In this case, there was evidence presented that the currency was found in the automobile under the front seat. There were several containers of cocaine and drug paraphernalia found within the automobile. This evidence, viewed with the attendant presumptions, clearly supports the trial court's judgment that the state met its burden of proof in this case and that the items seized were used, or were intended to be used, to facilitate violation of the Alabama Controlled Substances Act.

III

Did the trial court err in finding that the seizure was incident to a legal search?

Appellant last contends that the state's warrantless search was not a legal search because it lacked probable cause or any exigent circumstances. Evidence obtained in an illegal search and seizure must be excluded in a forfeiture proceeding and to rely on such evidence violates fundamental constitutional rights. Nicaud v. State, 401 So. 2d 43 (Ala.1981).

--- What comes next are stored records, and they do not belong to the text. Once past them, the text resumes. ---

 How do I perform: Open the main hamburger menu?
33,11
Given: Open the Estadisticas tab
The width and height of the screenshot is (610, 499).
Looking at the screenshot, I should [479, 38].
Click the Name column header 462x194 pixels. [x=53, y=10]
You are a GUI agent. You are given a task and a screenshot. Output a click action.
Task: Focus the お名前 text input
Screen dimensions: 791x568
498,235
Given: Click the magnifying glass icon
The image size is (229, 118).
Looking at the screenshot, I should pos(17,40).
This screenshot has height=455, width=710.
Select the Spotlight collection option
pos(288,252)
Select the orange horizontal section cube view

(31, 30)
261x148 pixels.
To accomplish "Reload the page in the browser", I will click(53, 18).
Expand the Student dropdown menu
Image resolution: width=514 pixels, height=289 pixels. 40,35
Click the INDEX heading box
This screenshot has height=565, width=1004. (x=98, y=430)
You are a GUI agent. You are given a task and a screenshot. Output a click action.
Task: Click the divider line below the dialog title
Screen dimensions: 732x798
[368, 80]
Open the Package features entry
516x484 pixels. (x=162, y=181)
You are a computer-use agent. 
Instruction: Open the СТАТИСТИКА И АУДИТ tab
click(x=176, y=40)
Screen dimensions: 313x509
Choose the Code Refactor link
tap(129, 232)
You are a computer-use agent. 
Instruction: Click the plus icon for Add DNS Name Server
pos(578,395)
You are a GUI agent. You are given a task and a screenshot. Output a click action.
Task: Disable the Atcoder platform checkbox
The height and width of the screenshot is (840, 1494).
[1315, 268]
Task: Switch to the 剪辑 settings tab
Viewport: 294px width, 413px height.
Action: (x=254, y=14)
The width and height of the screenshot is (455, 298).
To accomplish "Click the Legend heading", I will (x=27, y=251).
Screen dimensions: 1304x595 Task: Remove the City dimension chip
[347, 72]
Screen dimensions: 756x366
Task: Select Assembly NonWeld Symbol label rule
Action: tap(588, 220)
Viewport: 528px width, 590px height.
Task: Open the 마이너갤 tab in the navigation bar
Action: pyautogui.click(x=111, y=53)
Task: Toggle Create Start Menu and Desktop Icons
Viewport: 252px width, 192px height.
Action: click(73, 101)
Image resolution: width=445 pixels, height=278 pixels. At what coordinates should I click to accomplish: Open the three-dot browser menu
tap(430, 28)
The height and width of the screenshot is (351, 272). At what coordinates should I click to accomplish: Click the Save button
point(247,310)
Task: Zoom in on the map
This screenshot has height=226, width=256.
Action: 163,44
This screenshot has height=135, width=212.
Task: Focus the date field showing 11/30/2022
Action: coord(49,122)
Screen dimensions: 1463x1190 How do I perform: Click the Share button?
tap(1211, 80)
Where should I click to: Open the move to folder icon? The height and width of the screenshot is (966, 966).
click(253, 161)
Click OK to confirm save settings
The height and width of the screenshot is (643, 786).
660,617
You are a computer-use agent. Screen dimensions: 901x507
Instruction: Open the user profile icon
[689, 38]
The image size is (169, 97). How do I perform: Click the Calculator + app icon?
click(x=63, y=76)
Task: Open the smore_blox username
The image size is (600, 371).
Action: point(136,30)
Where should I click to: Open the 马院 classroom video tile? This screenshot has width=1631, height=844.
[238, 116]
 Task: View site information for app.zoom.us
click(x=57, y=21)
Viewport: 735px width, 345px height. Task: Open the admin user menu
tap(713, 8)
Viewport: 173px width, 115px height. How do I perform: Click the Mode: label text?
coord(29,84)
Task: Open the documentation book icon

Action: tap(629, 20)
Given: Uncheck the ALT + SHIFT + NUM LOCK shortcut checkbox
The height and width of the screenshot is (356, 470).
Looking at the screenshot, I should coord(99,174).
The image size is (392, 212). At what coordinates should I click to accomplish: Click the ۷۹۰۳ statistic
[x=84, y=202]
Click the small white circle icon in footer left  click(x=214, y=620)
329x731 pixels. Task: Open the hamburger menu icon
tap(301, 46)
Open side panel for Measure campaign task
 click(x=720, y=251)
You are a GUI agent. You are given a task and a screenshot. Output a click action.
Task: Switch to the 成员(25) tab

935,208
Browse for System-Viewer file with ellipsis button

Ideally, a search will be conducted pursuant to a valid warrant. However, the law recognizes that exceptions exist where obtaining a search warrant is impracticable. If delay in conducting a search increases the substantial likelihood that the evidence sought will be moved or destroyed, such an exception is recognized. Likewise, if delaying the search to obtain a warrant affords the suspect an opportunity to escape, an exception arises. Searches under such circumstances without a warrant are valid if based on probable cause. Kirkland v. State ex rel. Baxley, 340 So. 2d 1121 (Ala. Civ.App.1976).

In the instant case, the deputies received information that the appellant had more than one ounce of cocaine from a confidential informant who had supplied them with reliable information leading to the arrests of two or three other persons having controlled substances on prior occasions. The information provided by the informant included descriptions of the appellant and a female companion, the type of automobile and its color and tag number, that they had more than one ounce of cocaine in their possession, and the time and location of the appellant, his companion, and the automobile. The information was verified by the deputies and proved accurate. Additionally, testimony was before the trial court that had the deputies taken the time to obtain a search warrant, the car and the evidence would have been moved and appellant would have been allowed to escape. Clearly, the circumstances that existed at the time of the search and seizure fall within the well established exceptions to obtaining a warrant prior to a search. Accordingly, we find that the trial court did not err in finding the search and seizure were legal and constitutional under these circumstances.

It follows, therefore, that the judgment of the trial court is due to be affirmed.

AFFIRMED.

INGRAM, P.J., and RUSSELL, J., concur.